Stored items
%%
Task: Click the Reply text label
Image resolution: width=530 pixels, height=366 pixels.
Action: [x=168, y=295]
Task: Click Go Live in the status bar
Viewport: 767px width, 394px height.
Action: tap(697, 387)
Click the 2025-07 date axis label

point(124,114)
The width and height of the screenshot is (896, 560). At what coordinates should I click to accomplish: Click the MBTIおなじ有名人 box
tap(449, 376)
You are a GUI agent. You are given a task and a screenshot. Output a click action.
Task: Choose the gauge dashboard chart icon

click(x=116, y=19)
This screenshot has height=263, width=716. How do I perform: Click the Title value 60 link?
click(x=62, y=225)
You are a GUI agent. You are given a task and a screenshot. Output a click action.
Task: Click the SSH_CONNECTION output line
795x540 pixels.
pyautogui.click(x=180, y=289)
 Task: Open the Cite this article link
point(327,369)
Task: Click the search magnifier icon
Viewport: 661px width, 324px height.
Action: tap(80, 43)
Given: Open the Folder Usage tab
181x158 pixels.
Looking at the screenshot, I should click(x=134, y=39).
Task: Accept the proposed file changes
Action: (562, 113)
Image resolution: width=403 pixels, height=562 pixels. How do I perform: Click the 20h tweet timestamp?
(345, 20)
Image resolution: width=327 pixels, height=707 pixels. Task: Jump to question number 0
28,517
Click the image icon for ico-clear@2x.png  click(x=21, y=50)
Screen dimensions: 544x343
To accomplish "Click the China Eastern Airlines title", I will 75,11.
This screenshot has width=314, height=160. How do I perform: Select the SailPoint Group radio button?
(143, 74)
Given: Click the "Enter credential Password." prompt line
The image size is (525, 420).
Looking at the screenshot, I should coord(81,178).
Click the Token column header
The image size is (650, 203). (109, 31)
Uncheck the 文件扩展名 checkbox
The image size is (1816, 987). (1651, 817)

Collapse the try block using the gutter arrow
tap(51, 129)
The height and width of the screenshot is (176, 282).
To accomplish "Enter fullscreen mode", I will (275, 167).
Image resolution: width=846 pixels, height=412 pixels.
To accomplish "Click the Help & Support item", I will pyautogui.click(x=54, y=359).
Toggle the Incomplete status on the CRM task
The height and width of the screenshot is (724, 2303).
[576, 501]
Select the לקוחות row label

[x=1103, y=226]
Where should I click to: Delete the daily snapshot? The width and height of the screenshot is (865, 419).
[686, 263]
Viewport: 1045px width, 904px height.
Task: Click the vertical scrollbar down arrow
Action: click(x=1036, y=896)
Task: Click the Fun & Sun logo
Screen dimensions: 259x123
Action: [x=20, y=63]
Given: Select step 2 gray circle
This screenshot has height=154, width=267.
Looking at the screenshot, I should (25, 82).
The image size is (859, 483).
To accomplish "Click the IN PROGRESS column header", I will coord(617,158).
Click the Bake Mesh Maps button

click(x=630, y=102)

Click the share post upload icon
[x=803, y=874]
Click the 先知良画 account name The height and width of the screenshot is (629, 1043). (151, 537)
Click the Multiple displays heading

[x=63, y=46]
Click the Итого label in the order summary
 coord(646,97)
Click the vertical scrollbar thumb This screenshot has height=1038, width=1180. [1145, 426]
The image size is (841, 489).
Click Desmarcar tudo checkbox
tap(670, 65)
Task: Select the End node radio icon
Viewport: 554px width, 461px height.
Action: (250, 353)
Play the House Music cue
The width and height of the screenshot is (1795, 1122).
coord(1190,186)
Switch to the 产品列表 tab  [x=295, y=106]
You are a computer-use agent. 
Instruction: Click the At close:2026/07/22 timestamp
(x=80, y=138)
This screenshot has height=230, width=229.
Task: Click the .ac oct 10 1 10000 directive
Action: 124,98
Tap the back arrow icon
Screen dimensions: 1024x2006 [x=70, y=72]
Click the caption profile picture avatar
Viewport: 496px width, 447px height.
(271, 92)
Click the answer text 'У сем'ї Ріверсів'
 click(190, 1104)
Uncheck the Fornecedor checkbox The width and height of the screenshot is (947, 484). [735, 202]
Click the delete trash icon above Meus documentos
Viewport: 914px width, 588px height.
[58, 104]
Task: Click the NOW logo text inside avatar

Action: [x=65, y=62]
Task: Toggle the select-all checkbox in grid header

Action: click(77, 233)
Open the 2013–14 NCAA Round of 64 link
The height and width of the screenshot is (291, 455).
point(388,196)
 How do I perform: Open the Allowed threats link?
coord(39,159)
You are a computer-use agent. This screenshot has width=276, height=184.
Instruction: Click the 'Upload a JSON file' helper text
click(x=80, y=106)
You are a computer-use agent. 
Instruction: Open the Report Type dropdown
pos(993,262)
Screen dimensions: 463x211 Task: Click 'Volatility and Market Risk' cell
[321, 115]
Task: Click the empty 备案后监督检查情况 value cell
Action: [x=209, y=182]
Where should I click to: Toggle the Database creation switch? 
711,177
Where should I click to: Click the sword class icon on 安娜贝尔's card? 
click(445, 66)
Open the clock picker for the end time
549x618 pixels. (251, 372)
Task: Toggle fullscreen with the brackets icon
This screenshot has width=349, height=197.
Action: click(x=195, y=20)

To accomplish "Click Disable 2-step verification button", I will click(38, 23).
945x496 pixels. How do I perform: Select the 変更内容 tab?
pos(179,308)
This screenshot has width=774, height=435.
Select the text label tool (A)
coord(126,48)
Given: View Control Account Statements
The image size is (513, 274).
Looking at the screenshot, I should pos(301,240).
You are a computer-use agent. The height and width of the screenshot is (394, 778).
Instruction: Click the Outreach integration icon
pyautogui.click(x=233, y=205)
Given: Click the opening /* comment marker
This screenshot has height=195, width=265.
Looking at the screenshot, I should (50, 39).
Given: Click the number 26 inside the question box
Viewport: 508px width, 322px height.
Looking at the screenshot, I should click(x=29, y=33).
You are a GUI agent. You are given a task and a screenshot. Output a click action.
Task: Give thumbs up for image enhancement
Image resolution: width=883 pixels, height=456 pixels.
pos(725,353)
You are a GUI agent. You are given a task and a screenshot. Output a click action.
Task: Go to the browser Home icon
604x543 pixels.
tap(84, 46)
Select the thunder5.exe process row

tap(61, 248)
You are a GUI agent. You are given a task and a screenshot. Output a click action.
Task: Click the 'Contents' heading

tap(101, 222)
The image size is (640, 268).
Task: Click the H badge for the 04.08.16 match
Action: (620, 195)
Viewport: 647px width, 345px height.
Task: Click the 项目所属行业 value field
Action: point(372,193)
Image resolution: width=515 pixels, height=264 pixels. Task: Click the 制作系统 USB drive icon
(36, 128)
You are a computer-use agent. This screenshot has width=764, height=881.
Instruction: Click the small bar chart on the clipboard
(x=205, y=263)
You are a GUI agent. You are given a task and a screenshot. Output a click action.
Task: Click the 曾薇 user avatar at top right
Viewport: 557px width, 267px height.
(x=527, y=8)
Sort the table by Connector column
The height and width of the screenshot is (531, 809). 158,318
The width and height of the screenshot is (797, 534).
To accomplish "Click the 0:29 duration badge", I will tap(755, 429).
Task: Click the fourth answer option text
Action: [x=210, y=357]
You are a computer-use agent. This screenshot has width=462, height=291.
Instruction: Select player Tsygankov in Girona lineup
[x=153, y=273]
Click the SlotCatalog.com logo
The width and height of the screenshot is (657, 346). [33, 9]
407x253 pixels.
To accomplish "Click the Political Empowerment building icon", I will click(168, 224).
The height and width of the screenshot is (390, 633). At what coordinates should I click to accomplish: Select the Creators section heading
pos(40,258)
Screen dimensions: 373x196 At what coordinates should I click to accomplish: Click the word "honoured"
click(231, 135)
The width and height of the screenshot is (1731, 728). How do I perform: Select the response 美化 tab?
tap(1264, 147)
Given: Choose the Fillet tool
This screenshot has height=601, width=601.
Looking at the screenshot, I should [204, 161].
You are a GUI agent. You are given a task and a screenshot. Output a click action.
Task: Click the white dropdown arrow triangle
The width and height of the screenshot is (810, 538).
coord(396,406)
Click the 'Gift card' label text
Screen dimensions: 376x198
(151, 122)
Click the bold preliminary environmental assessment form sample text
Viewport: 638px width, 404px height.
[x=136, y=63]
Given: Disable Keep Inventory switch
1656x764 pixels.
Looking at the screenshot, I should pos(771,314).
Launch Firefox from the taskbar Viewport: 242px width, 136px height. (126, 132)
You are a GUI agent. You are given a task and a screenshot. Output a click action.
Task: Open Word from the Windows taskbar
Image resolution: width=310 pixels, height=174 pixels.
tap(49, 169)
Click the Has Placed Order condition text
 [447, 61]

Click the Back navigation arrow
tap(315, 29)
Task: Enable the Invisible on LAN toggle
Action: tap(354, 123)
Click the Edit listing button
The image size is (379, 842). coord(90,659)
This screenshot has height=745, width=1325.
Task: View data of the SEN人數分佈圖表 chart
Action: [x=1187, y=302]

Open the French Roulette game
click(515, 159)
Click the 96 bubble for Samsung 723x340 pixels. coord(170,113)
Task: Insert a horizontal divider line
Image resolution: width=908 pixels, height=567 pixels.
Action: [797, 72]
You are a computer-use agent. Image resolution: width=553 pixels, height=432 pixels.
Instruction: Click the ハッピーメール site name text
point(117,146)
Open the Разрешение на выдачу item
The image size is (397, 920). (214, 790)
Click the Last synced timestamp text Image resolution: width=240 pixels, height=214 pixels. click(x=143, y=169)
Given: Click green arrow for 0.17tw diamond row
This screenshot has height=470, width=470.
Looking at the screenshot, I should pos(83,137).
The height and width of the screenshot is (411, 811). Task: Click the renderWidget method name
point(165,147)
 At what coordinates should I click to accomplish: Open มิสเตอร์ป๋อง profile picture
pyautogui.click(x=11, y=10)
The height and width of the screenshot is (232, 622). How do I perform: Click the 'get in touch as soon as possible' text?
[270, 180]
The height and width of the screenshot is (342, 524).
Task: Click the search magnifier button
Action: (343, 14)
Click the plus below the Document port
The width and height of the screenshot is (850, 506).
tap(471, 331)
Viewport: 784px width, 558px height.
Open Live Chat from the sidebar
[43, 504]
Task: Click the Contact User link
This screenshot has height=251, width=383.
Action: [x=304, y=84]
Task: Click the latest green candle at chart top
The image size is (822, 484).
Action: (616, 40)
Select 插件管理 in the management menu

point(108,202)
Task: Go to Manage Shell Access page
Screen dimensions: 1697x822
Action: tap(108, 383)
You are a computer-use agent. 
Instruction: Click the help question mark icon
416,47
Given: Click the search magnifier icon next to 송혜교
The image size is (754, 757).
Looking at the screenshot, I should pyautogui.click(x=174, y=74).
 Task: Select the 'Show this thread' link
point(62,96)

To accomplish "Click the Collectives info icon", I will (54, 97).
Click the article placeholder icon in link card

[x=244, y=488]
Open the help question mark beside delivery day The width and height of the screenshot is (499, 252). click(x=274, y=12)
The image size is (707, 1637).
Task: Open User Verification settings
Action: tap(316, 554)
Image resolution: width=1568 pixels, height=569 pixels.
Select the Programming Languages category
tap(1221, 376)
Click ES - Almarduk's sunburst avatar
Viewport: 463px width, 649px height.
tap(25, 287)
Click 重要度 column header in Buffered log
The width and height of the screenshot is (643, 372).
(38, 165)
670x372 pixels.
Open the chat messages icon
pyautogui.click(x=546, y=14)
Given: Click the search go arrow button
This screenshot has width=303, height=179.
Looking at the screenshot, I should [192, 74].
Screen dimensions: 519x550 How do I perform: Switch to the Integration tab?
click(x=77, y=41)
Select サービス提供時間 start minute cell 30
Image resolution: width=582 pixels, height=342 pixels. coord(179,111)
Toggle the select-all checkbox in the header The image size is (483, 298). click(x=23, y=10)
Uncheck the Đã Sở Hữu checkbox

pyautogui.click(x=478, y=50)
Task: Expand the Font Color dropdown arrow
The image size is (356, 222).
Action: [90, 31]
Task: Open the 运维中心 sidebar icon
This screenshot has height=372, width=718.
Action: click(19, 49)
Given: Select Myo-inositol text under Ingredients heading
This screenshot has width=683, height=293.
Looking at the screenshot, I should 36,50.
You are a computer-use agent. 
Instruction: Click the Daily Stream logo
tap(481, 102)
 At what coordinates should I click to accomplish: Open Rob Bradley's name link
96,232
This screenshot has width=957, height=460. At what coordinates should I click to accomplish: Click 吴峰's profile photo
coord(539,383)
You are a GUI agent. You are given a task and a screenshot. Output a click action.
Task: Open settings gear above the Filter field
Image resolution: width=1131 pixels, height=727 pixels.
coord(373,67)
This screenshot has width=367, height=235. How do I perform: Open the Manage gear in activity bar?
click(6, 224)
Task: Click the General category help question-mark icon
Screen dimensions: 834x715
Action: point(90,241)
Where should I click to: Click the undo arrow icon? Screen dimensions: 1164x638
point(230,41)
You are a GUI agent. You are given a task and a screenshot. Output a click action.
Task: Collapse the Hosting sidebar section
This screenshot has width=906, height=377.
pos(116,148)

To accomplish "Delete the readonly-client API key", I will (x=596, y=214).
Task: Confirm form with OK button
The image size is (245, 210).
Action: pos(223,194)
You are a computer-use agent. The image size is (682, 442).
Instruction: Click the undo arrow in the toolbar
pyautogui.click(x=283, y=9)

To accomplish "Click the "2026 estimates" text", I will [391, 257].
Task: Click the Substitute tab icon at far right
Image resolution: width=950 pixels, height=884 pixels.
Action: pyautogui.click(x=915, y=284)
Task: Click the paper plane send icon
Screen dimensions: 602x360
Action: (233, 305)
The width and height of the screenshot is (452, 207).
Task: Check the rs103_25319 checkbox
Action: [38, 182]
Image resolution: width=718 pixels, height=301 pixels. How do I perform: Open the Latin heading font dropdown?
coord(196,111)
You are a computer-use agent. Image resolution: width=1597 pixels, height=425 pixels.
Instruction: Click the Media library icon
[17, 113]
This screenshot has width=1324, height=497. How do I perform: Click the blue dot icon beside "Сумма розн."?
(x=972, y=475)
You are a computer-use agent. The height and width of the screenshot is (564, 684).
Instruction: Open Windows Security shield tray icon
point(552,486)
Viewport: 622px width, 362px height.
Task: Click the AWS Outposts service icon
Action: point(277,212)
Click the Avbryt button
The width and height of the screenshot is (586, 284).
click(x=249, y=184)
%%
TASK ITEM: The lines of the records that contain the string "Enter" should be located and copied.

RESULT:
Given: Click the "Enter credential Password." prompt line
To accomplish "Enter fullscreen mode", I will (275, 167).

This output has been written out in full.